**TASK ITEM**
Select all lines holding the word "dropdown" from the entries that follow.

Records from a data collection
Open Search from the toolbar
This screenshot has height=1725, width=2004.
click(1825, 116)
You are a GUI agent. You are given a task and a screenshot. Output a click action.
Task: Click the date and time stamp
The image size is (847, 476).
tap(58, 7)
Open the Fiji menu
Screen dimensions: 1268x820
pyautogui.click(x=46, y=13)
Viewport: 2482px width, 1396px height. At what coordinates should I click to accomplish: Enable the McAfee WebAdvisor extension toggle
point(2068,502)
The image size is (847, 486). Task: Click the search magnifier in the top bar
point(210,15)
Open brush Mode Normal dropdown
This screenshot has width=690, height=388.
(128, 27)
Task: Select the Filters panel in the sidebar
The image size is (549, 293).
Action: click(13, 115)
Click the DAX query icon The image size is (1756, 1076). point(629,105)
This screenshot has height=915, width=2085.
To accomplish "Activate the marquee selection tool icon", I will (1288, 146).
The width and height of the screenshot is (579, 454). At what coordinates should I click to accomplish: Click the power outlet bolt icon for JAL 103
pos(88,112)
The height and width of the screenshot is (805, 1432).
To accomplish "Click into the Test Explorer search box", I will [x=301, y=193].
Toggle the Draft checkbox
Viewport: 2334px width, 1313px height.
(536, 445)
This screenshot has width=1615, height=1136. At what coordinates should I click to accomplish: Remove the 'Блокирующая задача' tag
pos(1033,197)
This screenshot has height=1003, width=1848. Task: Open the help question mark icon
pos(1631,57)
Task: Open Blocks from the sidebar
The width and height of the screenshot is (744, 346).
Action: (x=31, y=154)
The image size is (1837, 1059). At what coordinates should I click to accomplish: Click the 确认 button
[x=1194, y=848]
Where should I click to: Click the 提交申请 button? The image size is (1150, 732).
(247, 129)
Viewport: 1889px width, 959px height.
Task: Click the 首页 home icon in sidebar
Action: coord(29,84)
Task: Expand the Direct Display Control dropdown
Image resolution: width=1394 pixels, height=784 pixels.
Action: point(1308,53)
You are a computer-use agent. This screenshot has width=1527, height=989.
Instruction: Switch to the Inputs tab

**ANSWER SECTION**
Open brush Mode Normal dropdown
Task: Expand the Direct Display Control dropdown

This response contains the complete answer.